The situation is not to the point that it was a decade ago – yet. According to the survey conducted by the Oregon Department of Consumer and Business Affairs, California worker’s comp costs are $3.48 per $100 of payroll. In 2003, the year before the compromise bill was passed, worker’s comp cost $4.81 per $100 of payroll with costs projected to rise to a staggering $6.50 per $100 of payroll by 2006.
The worker’s comp cost burden on business was a huge issue in the recall election that propelled Schwarzenegger into office. It was one of the prime reasons the California Chamber of Commerce chose to end a long-standing policy and endorse in a gubernatorial election, backing Schwarzenegger.
Growing worker’s comp costs brought representatives from other states government business offices flocking to California like vultures in hopes of poaching companies. Full page ads ran in business journals encouraging businesses to relocate, the ads emphasizing lower workers’ compensation costs in those states.

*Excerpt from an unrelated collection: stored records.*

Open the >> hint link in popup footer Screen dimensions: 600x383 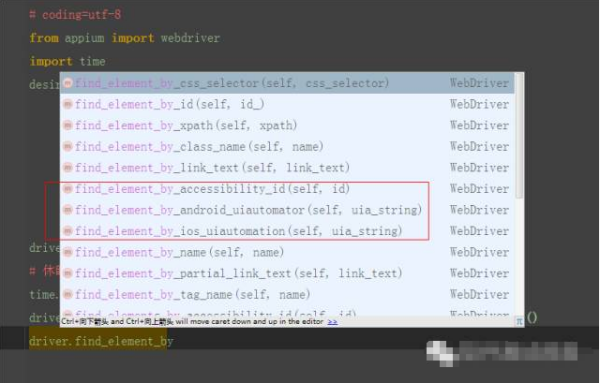333,322
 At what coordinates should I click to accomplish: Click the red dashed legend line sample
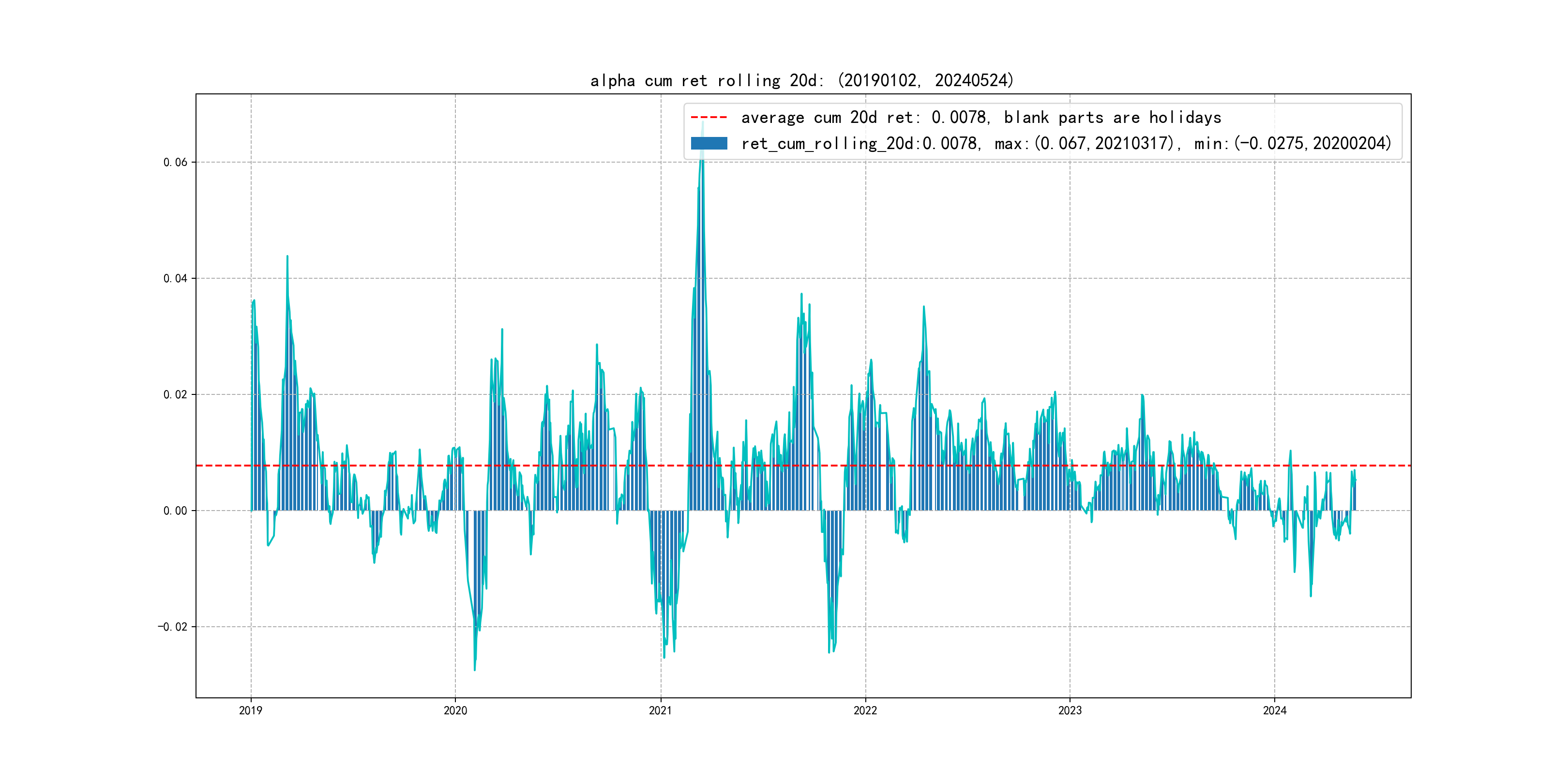pyautogui.click(x=709, y=118)
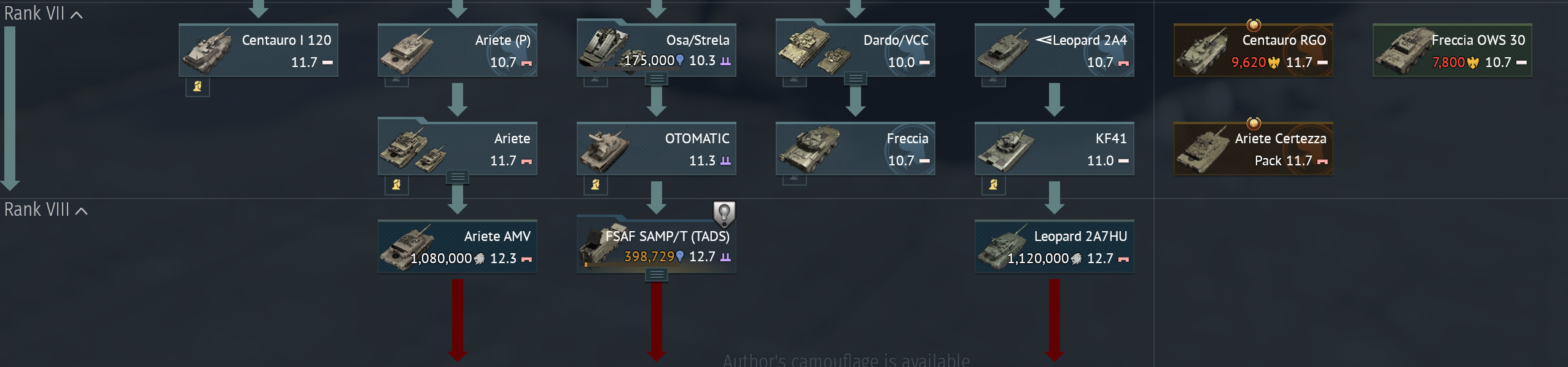This screenshot has height=367, width=1568.
Task: Select the KF41 vehicle card
Action: [x=1055, y=148]
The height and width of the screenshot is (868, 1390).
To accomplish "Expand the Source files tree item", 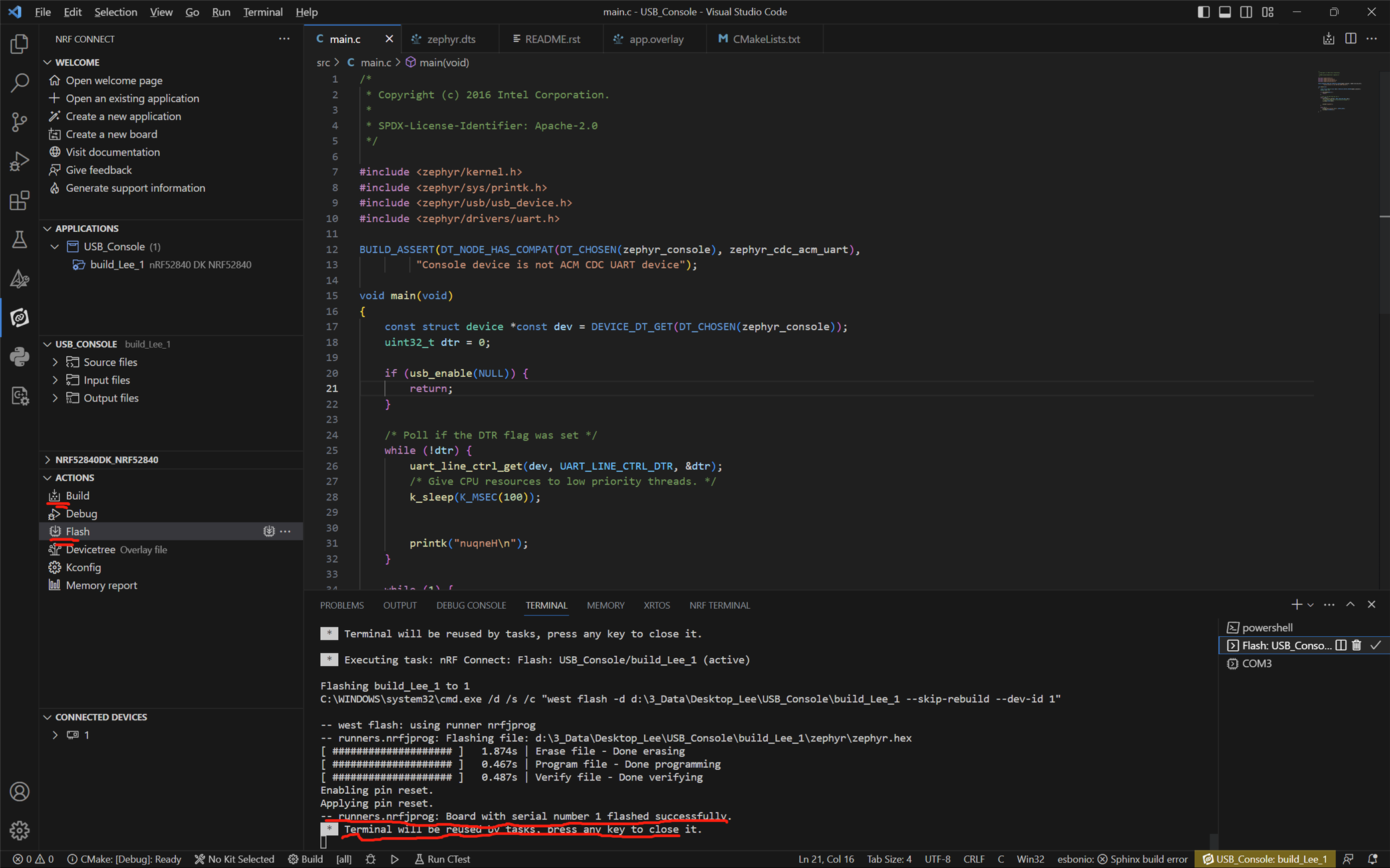I will pos(55,362).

I recall a meeting in the outskirts of the town of Taft in Kern County in a makeshift building that certainly never hosted a political event before stuffed to the rafters with angry business people looking for relief from workers’ compensation costs that were undercutting their businesses.

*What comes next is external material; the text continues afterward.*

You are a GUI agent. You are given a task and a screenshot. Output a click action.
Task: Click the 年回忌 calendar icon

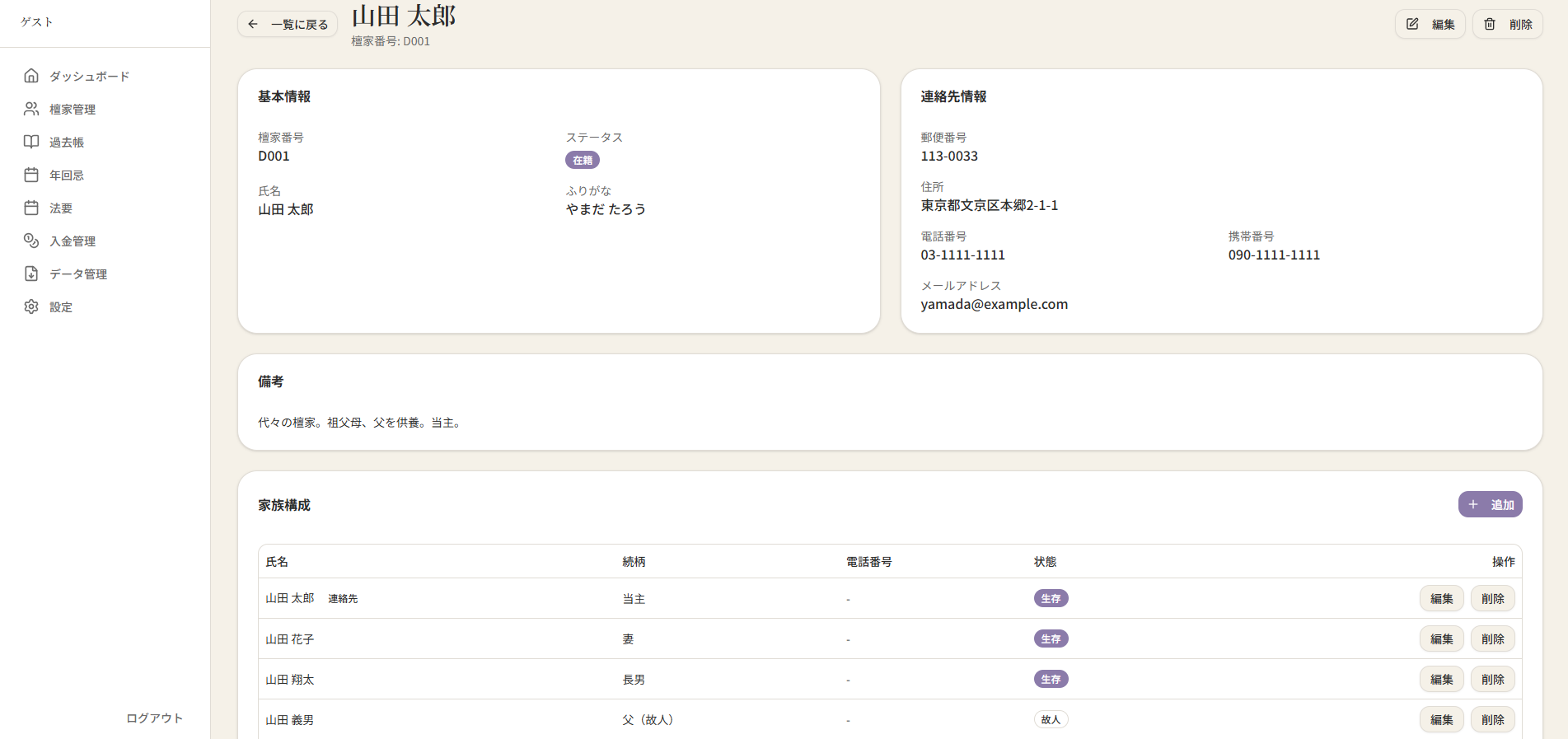pos(31,175)
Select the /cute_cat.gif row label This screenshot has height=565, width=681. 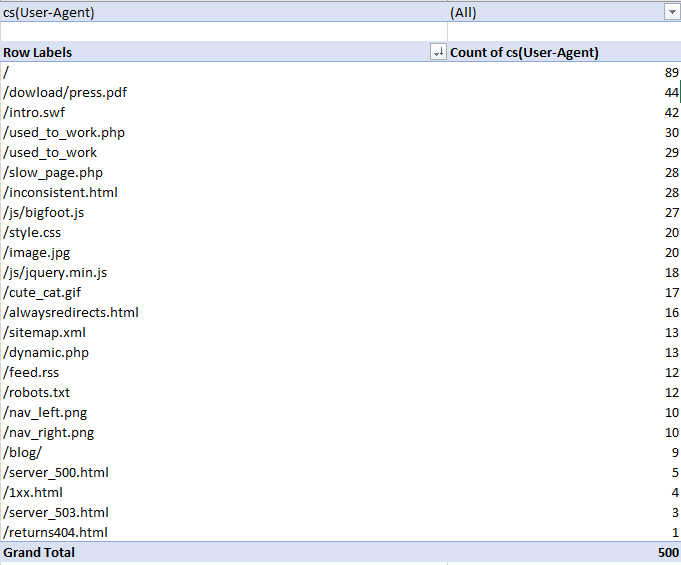coord(42,292)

Are we headed that way again?
The reforms advocated by Governor Brown were intended to get more money to injured workers. But a lot of the workers’ comp funds get sidetracked according to the Workers’ Compensation Action Network, which says that one-third of the money goes to litigation and other costs, not to workers.
Highest in the nation workers’ compensation costs is another measure of why it is so tough to run a business in the Golden State.

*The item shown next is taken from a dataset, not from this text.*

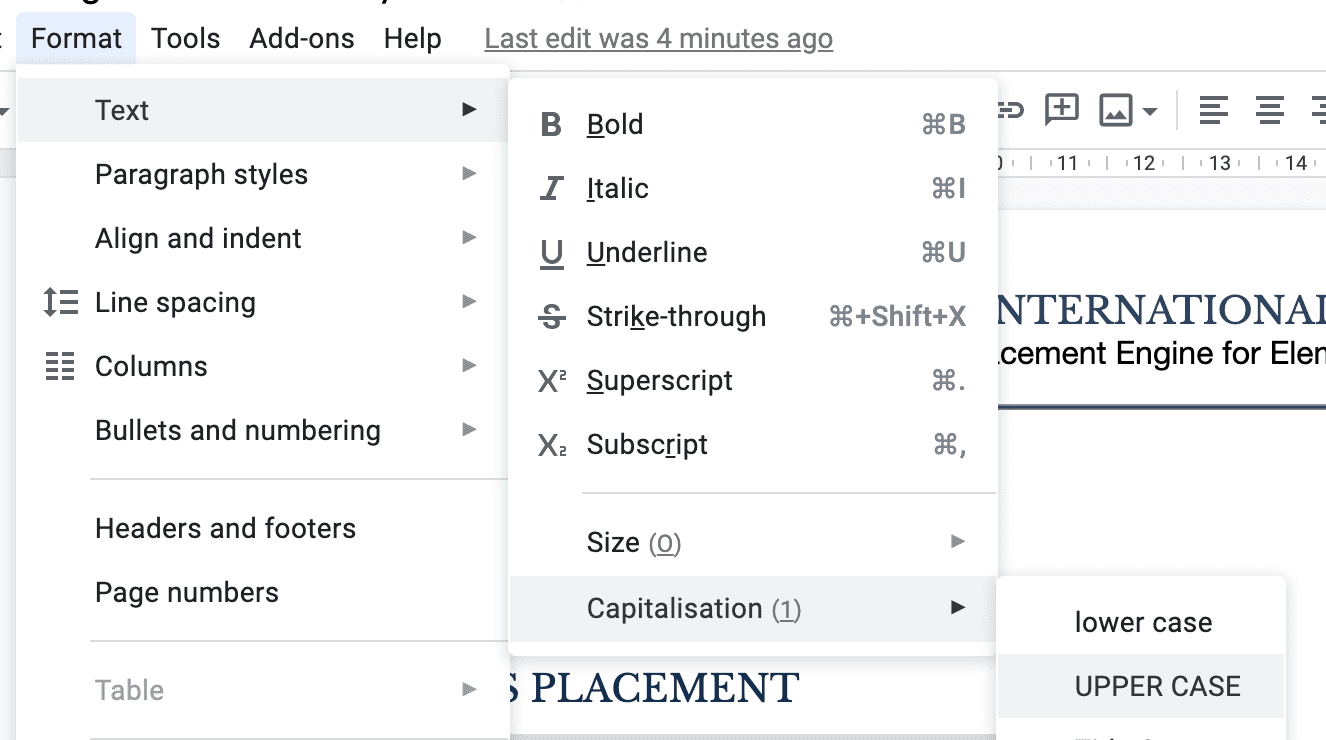Screen dimensions: 1326x740
Task: Toggle center align in the toolbar
Action: (x=1270, y=110)
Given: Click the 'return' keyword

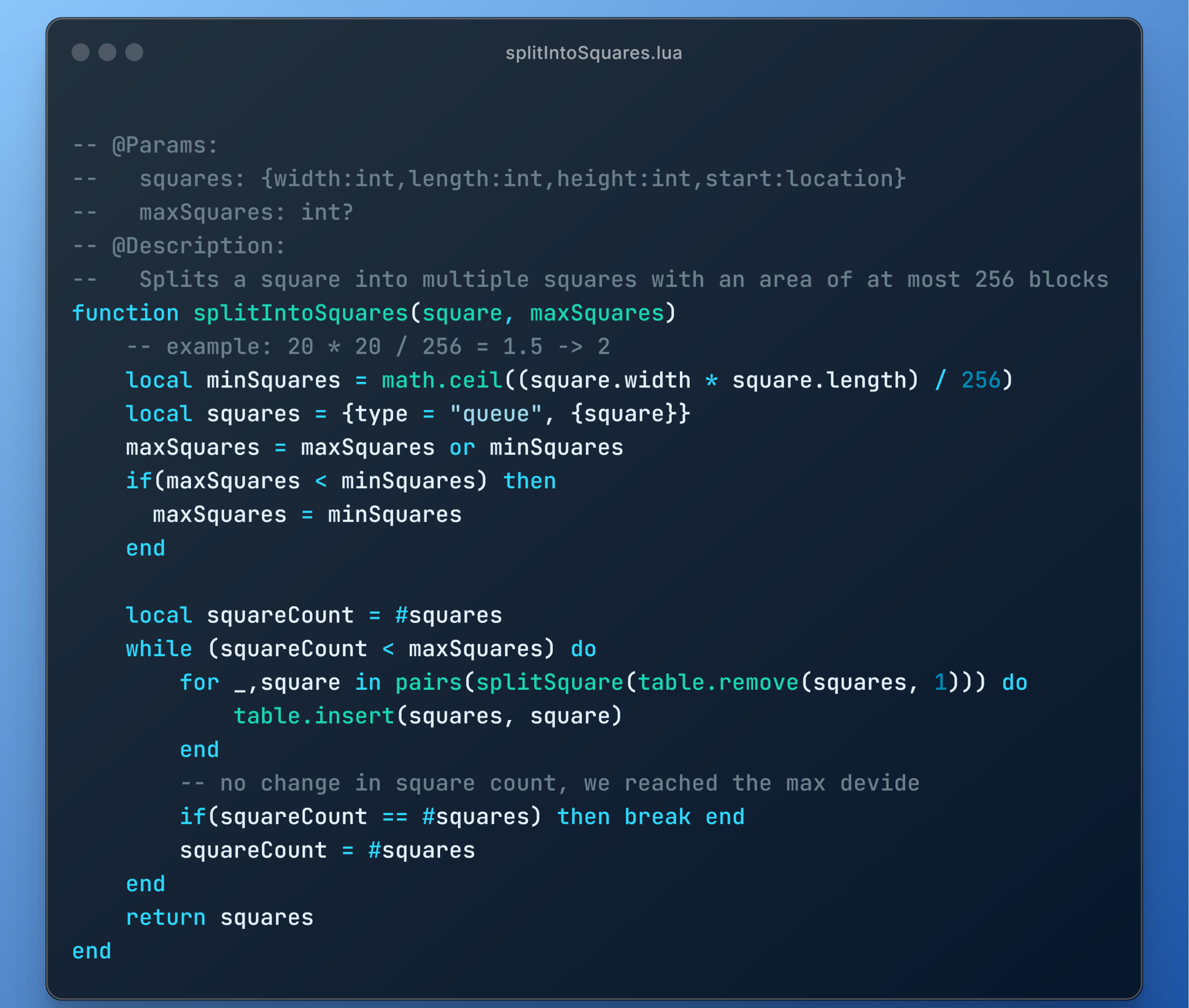Looking at the screenshot, I should pos(166,917).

Stopping the increased costs must be a concern of the newly elected legislature. If workers’ comp costs climb to a point where they were during the workers’ comp war of ten years ago, another initiative may beckon. With the low turnout in the recent gubernatorial election the amount of signatures needed to qualify an initiative for the ballot has dropped. The necessary signatures to put a workers’ comp reform measure on the ballot would be easier to attain.